BEGIN THE RECORDS

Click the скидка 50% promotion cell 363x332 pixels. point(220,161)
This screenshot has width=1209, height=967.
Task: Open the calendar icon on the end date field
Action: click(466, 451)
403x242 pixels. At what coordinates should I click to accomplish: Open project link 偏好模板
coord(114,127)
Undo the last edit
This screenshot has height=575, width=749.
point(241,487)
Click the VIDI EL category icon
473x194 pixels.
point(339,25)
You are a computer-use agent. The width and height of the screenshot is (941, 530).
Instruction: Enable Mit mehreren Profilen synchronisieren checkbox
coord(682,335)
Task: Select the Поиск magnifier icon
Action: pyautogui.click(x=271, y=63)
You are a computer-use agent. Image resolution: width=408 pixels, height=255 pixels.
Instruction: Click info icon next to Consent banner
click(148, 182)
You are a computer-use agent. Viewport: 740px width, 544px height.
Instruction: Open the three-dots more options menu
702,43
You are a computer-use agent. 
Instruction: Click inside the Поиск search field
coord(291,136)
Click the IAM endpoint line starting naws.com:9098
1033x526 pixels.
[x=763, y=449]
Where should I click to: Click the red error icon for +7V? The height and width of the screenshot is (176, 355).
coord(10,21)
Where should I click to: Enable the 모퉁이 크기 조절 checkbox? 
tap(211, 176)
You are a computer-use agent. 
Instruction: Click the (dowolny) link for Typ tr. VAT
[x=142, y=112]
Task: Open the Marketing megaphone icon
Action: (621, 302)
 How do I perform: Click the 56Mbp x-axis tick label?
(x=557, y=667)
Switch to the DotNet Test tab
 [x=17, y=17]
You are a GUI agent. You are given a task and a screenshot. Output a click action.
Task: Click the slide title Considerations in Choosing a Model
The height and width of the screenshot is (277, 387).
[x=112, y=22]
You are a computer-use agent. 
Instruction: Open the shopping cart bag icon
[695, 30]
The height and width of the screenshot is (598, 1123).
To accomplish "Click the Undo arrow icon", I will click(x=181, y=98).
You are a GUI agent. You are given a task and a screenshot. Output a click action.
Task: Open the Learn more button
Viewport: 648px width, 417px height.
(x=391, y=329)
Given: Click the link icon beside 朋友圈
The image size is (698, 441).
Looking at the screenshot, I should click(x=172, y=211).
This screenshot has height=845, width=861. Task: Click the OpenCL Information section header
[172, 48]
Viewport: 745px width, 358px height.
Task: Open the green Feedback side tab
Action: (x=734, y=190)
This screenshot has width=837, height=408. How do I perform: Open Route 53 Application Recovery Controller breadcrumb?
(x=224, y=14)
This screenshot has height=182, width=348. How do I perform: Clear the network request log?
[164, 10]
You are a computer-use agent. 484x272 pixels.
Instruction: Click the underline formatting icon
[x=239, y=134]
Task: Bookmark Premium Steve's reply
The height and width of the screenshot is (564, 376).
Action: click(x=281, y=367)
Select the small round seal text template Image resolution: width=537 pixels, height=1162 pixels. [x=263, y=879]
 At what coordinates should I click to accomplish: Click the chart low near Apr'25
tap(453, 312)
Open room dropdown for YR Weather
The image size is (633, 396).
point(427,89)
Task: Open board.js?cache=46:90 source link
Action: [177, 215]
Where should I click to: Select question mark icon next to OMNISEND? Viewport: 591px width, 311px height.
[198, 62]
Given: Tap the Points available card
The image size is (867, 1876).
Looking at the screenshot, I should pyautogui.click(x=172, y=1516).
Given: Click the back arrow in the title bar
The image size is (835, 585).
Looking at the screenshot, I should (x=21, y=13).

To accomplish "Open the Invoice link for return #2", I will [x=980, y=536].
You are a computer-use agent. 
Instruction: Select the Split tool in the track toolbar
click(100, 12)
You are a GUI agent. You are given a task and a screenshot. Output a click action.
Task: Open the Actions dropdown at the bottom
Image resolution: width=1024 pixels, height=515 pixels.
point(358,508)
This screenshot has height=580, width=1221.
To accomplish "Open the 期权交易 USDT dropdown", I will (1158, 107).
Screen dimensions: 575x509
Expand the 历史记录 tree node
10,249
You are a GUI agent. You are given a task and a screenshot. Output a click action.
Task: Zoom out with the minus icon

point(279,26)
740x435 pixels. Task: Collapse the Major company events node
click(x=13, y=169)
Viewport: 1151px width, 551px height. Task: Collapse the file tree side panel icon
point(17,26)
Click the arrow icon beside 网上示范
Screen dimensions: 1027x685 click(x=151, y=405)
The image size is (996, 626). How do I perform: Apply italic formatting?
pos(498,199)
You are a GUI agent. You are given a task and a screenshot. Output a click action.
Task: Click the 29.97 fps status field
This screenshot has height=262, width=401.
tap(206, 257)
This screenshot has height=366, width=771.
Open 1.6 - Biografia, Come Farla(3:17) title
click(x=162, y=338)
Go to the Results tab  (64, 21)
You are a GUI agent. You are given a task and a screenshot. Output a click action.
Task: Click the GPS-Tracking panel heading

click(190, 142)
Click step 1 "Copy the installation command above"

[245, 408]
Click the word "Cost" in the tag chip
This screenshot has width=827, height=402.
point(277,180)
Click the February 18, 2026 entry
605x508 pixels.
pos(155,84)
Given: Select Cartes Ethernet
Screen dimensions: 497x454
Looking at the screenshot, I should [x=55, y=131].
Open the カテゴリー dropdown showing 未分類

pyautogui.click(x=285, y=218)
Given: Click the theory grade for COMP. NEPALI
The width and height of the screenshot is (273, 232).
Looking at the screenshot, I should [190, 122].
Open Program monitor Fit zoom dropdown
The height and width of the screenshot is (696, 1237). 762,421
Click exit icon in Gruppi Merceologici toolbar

END THE RECORDS

EXERCISE. Give back all the material, with each line exactly as it stands.

FINAL ANSWER.
Click the скидка 50% promotion cell 363x332 pixels. point(220,161)
This screenshot has width=1209, height=967.
Task: Open the calendar icon on the end date field
Action: click(466, 451)
403x242 pixels. At what coordinates should I click to accomplish: Open project link 偏好模板
coord(114,127)
Undo the last edit
This screenshot has height=575, width=749.
point(241,487)
Click the VIDI EL category icon
473x194 pixels.
point(339,25)
You are a computer-use agent. The width and height of the screenshot is (941, 530).
Instruction: Enable Mit mehreren Profilen synchronisieren checkbox
coord(682,335)
Task: Select the Поиск magnifier icon
Action: pyautogui.click(x=271, y=63)
You are a computer-use agent. Image resolution: width=408 pixels, height=255 pixels.
Instruction: Click info icon next to Consent banner
click(148, 182)
You are a computer-use agent. Viewport: 740px width, 544px height.
Instruction: Open the three-dots more options menu
702,43
You are a computer-use agent. 
Instruction: Click inside the Поиск search field
coord(291,136)
Click the IAM endpoint line starting naws.com:9098
1033x526 pixels.
[x=763, y=449]
Where should I click to: Click the red error icon for +7V? The height and width of the screenshot is (176, 355).
coord(10,21)
Where should I click to: Enable the 모퉁이 크기 조절 checkbox? 
tap(211, 176)
You are a computer-use agent. 
Instruction: Click the (dowolny) link for Typ tr. VAT
[x=142, y=112]
Task: Open the Marketing megaphone icon
Action: (621, 302)
 How do I perform: Click the 56Mbp x-axis tick label?
(x=557, y=667)
Switch to the DotNet Test tab
 [x=17, y=17]
You are a GUI agent. You are given a task and a screenshot. Output a click action.
Task: Click the slide title Considerations in Choosing a Model
The height and width of the screenshot is (277, 387).
[x=112, y=22]
You are a computer-use agent. 
Instruction: Open the shopping cart bag icon
[695, 30]
The height and width of the screenshot is (598, 1123).
To accomplish "Click the Undo arrow icon", I will click(x=181, y=98).
You are a GUI agent. You are given a task and a screenshot. Output a click action.
Task: Open the Learn more button
Viewport: 648px width, 417px height.
(x=391, y=329)
Given: Click the link icon beside 朋友圈
The image size is (698, 441).
Looking at the screenshot, I should click(x=172, y=211).
This screenshot has height=845, width=861. Task: Click the OpenCL Information section header
[172, 48]
Viewport: 745px width, 358px height.
Task: Open the green Feedback side tab
Action: (x=734, y=190)
This screenshot has width=837, height=408. How do I perform: Open Route 53 Application Recovery Controller breadcrumb?
(x=224, y=14)
This screenshot has height=182, width=348. How do I perform: Clear the network request log?
[164, 10]
You are a computer-use agent. 484x272 pixels.
Instruction: Click the underline formatting icon
[x=239, y=134]
Task: Bookmark Premium Steve's reply
The height and width of the screenshot is (564, 376).
Action: click(x=281, y=367)
Select the small round seal text template Image resolution: width=537 pixels, height=1162 pixels. [x=263, y=879]
 At what coordinates should I click to accomplish: Click the chart low near Apr'25
tap(453, 312)
Open room dropdown for YR Weather
The image size is (633, 396).
point(427,89)
Task: Open board.js?cache=46:90 source link
Action: [177, 215]
Where should I click to: Select question mark icon next to OMNISEND? Viewport: 591px width, 311px height.
[198, 62]
Given: Tap the Points available card
The image size is (867, 1876).
Looking at the screenshot, I should pyautogui.click(x=172, y=1516).
Given: Click the back arrow in the title bar
The image size is (835, 585).
Looking at the screenshot, I should (x=21, y=13).

To accomplish "Open the Invoice link for return #2", I will [x=980, y=536].
You are a computer-use agent. 
Instruction: Select the Split tool in the track toolbar
click(100, 12)
You are a GUI agent. You are given a task and a screenshot. Output a click action.
Task: Open the Actions dropdown at the bottom
Image resolution: width=1024 pixels, height=515 pixels.
point(358,508)
This screenshot has height=580, width=1221.
To accomplish "Open the 期权交易 USDT dropdown", I will (1158, 107).
Screen dimensions: 575x509
Expand the 历史记录 tree node
10,249
You are a GUI agent. You are given a task and a screenshot. Output a click action.
Task: Zoom out with the minus icon

point(279,26)
740x435 pixels. Task: Collapse the Major company events node
click(x=13, y=169)
Viewport: 1151px width, 551px height. Task: Collapse the file tree side panel icon
point(17,26)
Click the arrow icon beside 网上示范
Screen dimensions: 1027x685 click(x=151, y=405)
The image size is (996, 626). How do I perform: Apply italic formatting?
pos(498,199)
You are a GUI agent. You are given a task and a screenshot. Output a click action.
Task: Click the 29.97 fps status field
This screenshot has height=262, width=401.
tap(206, 257)
This screenshot has height=366, width=771.
Open 1.6 - Biografia, Come Farla(3:17) title
click(x=162, y=338)
Go to the Results tab  (64, 21)
You are a GUI agent. You are given a task and a screenshot. Output a click action.
Task: Click the GPS-Tracking panel heading

click(190, 142)
Click step 1 "Copy the installation command above"

[245, 408]
Click the word "Cost" in the tag chip
This screenshot has width=827, height=402.
point(277,180)
Click the February 18, 2026 entry
605x508 pixels.
pos(155,84)
Given: Select Cartes Ethernet
Screen dimensions: 497x454
Looking at the screenshot, I should [x=55, y=131].
Open the カテゴリー dropdown showing 未分類

pyautogui.click(x=285, y=218)
Given: Click the theory grade for COMP. NEPALI
The width and height of the screenshot is (273, 232).
Looking at the screenshot, I should [190, 122].
Open Program monitor Fit zoom dropdown
The height and width of the screenshot is (696, 1237). 762,421
Click exit icon in Gruppi Merceologici toolbar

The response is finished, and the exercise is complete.